Large memories: Higher performance at lower power

On-die memories, such as larger caches, can also provide higher performance at much lower power and energy. In the past, we always allocated the available transistor budget to complex logic, with minimal budget for on-die caches, resulting in cache-starved processors. The cache memory has power density an order of magnitude lower than that of logic (see figure 9). Its leakage power can be controlled and an on-chip cache can generally provide higher performance.

Memories have lower power density because you typically access only a small portion of the large memory every clock cycle, reducing overall activity in the memory. Since memory is a regular structure, access patterns can be predicted and leakage control techniques are easy to implement. Large caches make a lot of sense in a power-constrained scenario, which is why you now see a larger and larger portion of the die area allocated for cache memories, as shown in figure 10.

Special-purpose hardware improves power and energy efficiency

In the gigascale integration era, we must go beyond traditional general-purpose compute performance and focus on the system-level end-user performance. Applications tend to have several special-purpose tasks, such as MPEG encode and decode, TCP/IP network protocol processing, and so forth, which are processed today on general-purpose processors, but not energy efficiently. A special-purpose hardware unit, customized for a specific task, is more area-, power-, and energy-efficient by almost an order of magnitude or more. This is because the hardware is optimized to do a predetermined set of tasks and is therefore compact and more efficient. For example, your car and lawn mower both have internal combustion engines, and in principle you could install your car engine in a lawn mower and it would do the same job. Would it be efficient? Hardly!
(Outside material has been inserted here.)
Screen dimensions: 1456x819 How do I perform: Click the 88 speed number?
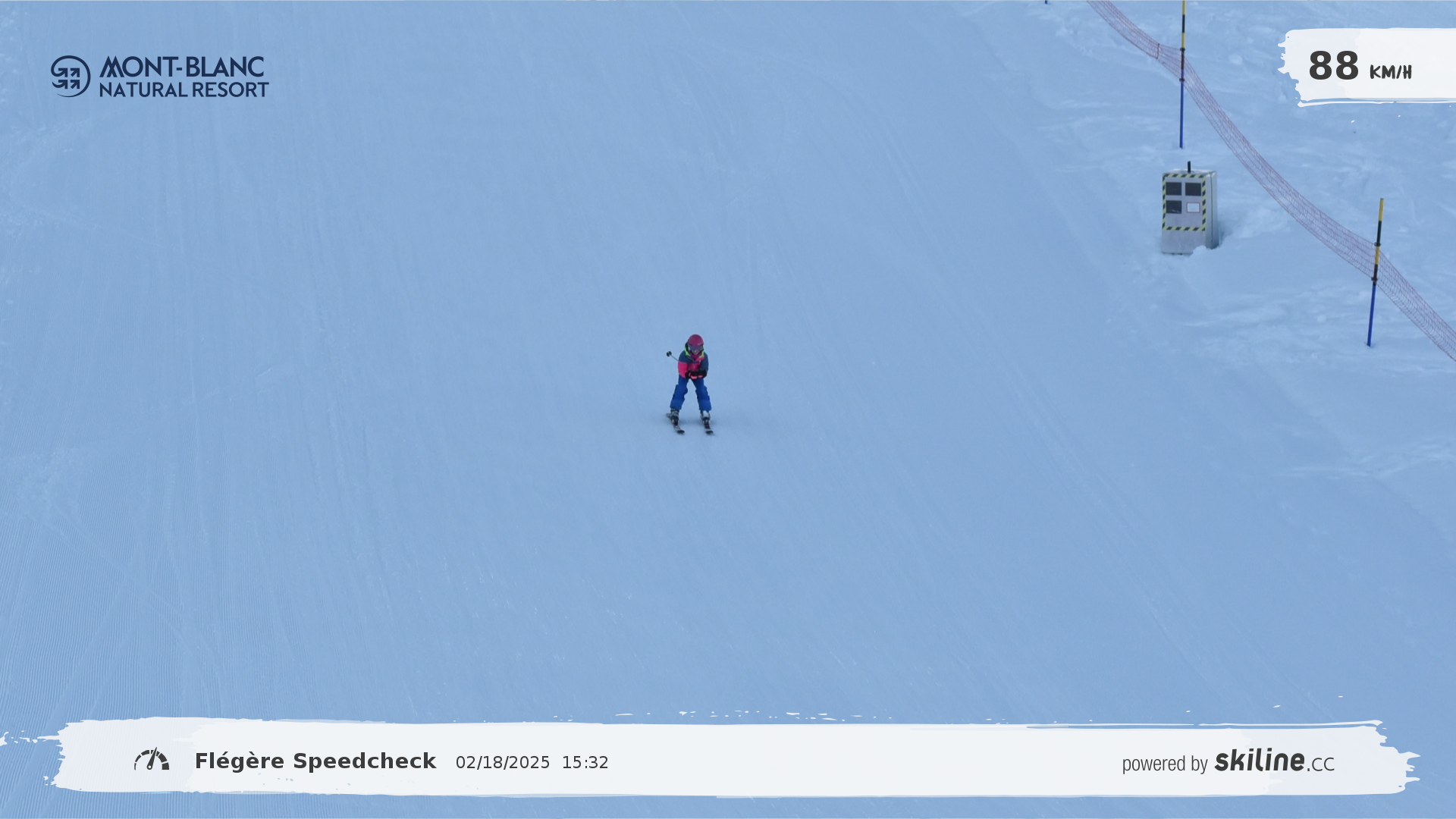(1333, 66)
Even today you see several instruction-set architectures implementing single-instruction stream multiple-data stream (SIMD) integer and floating-point operations for multimedia applications, but we need to take this a few steps further—using a general-purpose processor with several special-purpose hardware units that are optimized and integrated for specific tasks, as shown in figure 11. With the availability of unlimited transistor integration capacity, which you could not otherwise use because of power and energy factors, it would make a lot of sense to use this capacity to implement these functions in hardware and provide value performance at lower power and energy. These special-purpose hardware units will provide orders of magnitude of equivalent general-purpose performance.

Summary

Gigascale transistor integration capacity will be available in the future, but its use could be limited by transistor performance, energy, and power dissipation. Performance at any cost will not be an option, yet we must stay on the technology treadmill to deliver TIPS end-user performance. There are several emerging paradigms, such as the shift from instruction-level parallelism to thread- and processor-level parallelism, large on-die caches, and the integration of special-purpose hardware. Together, all these paradigms have the potential to deliver the expected TIPS-level performance, provided the application and system software take appropriate steps to exploit them.

SHEKHAR BORKAR received B.S and M.S. degrees in physics in 1977 and 1979, and a master’s in electrical engineering in 1981 from the University of Notre Dame. He joined Intel, where he worked on the design of the 8051 family of microcontrollers, high-speed communication links for the iWarp multicomputer, and Intel supercomputers. Borkar is an Intel fellow and director of circuit research in the Intel Labs, researching low-power, high-performance circuits and high-speed signaling. He is also an adjunct faculty member of the Oregon Graduate Institute and teaches Digital CMOS VLSI design.